Precisamente, otro de los temas que abordó el ponente fue el tema de los valores. Más concretamente del cambio de valores. Nuestra cultura ha estado basada en valores de núcleo cristiano, o valores transmitidos por el cristianismo, como son el entender la vida desde el amor. Hay valores genuinos, intrínsecos, del cristianismo como la compasión, empatía, caridad, etc., pero tiene muchos elementos adheridos en el camino histórico como la moral, los dogmas, preceptos, etc. Es necesario el discernimiento entre valores originales y valores añadidos posteriormente.

Incidió también sobre las ideas progresistas (igualdad, libertad) impulsadas en los años 70. Lo primero que hay que decir es que esas ideas no llegaron como manso río, sino como un tsunami, queriendo borrar todo lo que tuviera algo que ver con lo anterior. Llegaron con excesiva agresividad hacia lo implantado por nuestros padres, tildándolos de ignorantes. Se intentó una ruptura total con todo lo que venía de antes, hay signos evidentes hasta en la cultura vasca. Eso fue un error.
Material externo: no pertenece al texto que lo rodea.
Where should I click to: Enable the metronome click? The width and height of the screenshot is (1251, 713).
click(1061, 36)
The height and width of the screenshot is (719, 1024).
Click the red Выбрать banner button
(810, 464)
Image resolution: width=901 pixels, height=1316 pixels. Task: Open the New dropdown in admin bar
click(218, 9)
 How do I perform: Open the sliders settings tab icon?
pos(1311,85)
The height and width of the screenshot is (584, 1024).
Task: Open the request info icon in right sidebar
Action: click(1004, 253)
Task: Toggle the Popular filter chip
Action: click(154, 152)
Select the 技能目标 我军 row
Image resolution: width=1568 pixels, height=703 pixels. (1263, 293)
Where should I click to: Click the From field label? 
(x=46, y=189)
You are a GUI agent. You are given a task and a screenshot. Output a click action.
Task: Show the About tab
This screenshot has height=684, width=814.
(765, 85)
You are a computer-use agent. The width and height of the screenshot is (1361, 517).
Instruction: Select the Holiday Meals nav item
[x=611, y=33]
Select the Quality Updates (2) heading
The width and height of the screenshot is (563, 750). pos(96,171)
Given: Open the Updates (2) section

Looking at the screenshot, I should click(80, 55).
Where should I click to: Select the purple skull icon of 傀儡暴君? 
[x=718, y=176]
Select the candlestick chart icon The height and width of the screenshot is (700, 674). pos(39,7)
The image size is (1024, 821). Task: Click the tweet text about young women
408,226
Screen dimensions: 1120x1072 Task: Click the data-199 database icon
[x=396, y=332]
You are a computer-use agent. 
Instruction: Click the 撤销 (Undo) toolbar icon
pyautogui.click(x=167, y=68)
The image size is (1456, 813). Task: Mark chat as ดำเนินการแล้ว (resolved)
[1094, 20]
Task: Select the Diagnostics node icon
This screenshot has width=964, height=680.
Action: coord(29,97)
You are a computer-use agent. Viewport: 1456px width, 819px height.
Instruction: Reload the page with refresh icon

Hay que hacer los cambios sobre el fondo ya existente y con alternativas reales y viables.

Lo que nos conduce a plantear una nueva apertura a las ideologías del siglo XX, con espíritu crítico. Revisar todo y ver qué nos pueden aportar el socialismo de entonces, el anarquismo, el cristianismo y su espiritualidad, incluso el conservadurismo. Mirar bien qué nos ha aportado la ciencia. Qué ha supuesto el postmodernismo, etc.

Con todo, no podemos negar que estamos en una época interesante, con sus peligros y oportunidades. Ya hemos indicado que poner el desarrollismo como norte es conducirnos a situaciones nefastas. El planeta tiene una capacidad limitada y no puede soportar cualquier tipo de desarrollo.

En otro capítulo hizo referencia a la resiliencia. Podemos decir que una de las virtudes que adornaron el comportamiento de nuestros padres es, precisamente, la resiliencia, es decir, la capacidad de hacer frente a situaciones difíciles. La juventud de hoy está demasiado protegida. Nuestra generación (me refiero a la generación de los abuelos actuales, aunque algunos no lo seamos) empezó de cero y ha terminado teniendo mucho más de lo que tenían nuestros padres. Es posible que eso no se repita en las futuras generaciones, pero mi pregunta es ¿hay que basarlo todo (el vivir bien) como venimos diciendo, en el bienestar económico y material?

Habrá que compartir las responsabilidades en esta tarea de reconstrucción sin echar todas las culpas al otro. Además no hay alternativas como grandes modelos revolucionarios que se pensaron antaño, que crearon sueños, emociones pero no se cumplieron las expectativas. Hay que pensar en la incubación de pequeños proyectos, parciales.

Coincido con Jon en que los horizontes que se vislumbran son estos: autogestión, solidaridad (valores cristianos o budistas…), igualdad (iguales en dignidad, siendo diferentes), sostenibilidad, e identificación cultural.